- Brief 1: In the flange pressure rating post, can you give the passage between "The most disturbing" and "for your help.", inclusive, with "A105" replaced by "A350 LF2"?
- Brief 2:
Answer these questions from the flange pressure rating post:
(a) What design temperature is given?
(b) What value of S1 is used in the calculation?
(c) What value does Table 2-2.8 give?
- Brief 3: What comes next in the flange pressure rating post? Write the text that follows its last line.

- Document passage:
-- Opening Marker --

Rated working pressure for flange according to ASME B16.5-2003

[Berto57]

The following is explain in Annex B of ASME B16.5-2003

Flange characteristics:
12’’ 600# in A182 Gr. F53 (Group n°2 material)


Conditions:
Internal Design pressure = 84,8 bar (not relevant for the calculation)

Design Temperature = 204°C (approx. 400°F)

Test temperature = 20°C (approx. 68°F)


By applying the formula (3) from ASME B16.5-2003 Annex B:
Pc = 97,2 barg (1410 psig)

Pr = 600 psi

S1 =minimum of the following (Group 2 material)

· 70% of Yield Strength at 100°F (40°C) = 0,7 x 80,06 = 56 ksi

· 70% of Yield Strength at T (204°C) = 0,7 x 60,82 = 42,6 ksi

· 1,25 times the allowable stress at T (204°C) = 1,25 x 30,17 = 37,7 ksi

Therefore, S1 = 37,7 ksi


Then PT = 600 x 37700 / 8750 = 2585 psig


Our problem is then: PT is not below Pc.


The table 2-2.8 gives the value we should find: we should find 1230 psig @ 400°F. Where is our mistake?

The most disturbing is that by doing the same method with a more standard material (A105), we manage to find the same results than in the Table 2-1.1 specific to A105.



So does anybody know why we do not find 1230 psig even though we follow the method? Does it come from another consideration as explained in B1.1?

Thanks for your help.

-- Closing Marker --

- Information supplied:
-- Opening Marker --

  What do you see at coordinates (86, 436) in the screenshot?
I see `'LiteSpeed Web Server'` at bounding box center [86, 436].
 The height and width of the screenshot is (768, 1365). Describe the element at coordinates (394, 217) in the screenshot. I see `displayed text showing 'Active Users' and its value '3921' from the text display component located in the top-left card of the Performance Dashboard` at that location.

-- Closing Marker --
-- Opening Marker --

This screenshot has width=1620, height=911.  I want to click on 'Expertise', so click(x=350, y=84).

-- Closing Marker --
-- Opening Marker --

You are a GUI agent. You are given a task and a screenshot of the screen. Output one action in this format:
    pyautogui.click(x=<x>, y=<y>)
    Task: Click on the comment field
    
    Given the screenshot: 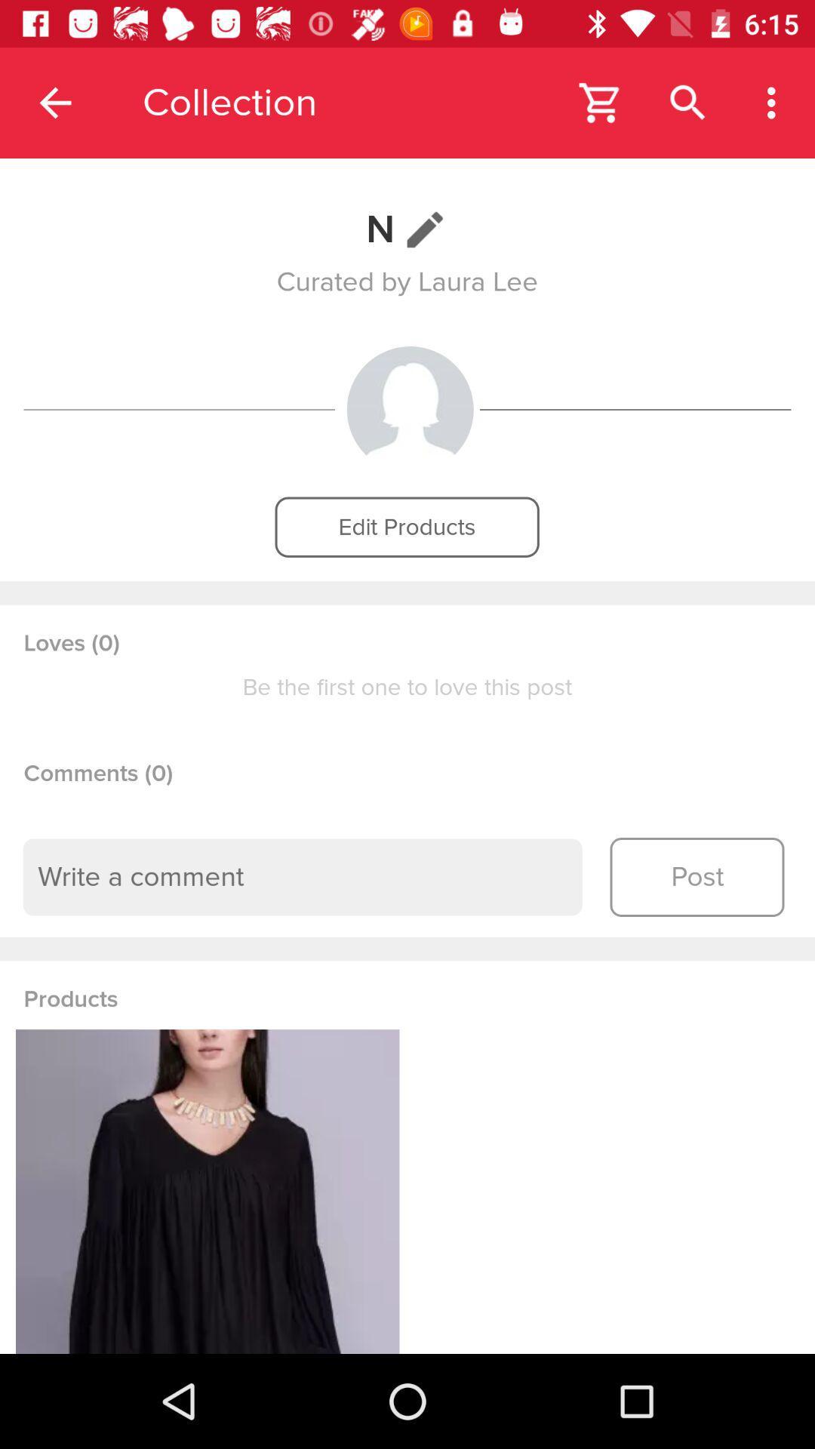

-- Closing Marker --

- Task response 1:
The most disturbing is that by doing the same method with a more standard material (A350 LF2), we manage to find the same results than in the Table 2-1.1 specific to A350 LF2.



So does anybody know why we do not find 1230 psig even though we follow the method? Does it come from another consideration as explained in B1.1?

Thanks for your help.

- Task response 2:
(a) 204°C (approx. 400°F)
(b) 37,7 ksi
(c) 1230 psig @ 400°F

- Task response 3:
Bertrand

 

[doct9960]

ASME B16.5-2003 was issued October 29, 2004. At that time, SA-182 Gr. F53 was not listed in ASME Section II Part D (2001 Edition & later Addenda). Data for material properties (allowable stress, UTS, YS) were most probably given directly by the ASME BPVC Subcommittee on Materials per ASME B16.5 Annex B1.4. So whatever those data were, that was the basis for the pressure rating. That's my guess.

 

[Berto57]

Thanks for this answer doct9960.

If what you say is correct, then the material properties used for calculating a flange are not the same than the one available in the table from B31.3 or BPV Section II-D

I looked at ASME B16.5-1996. The same methode is given in Annex D and the material A182 Gr. 53 is listed in the table 2-2.8.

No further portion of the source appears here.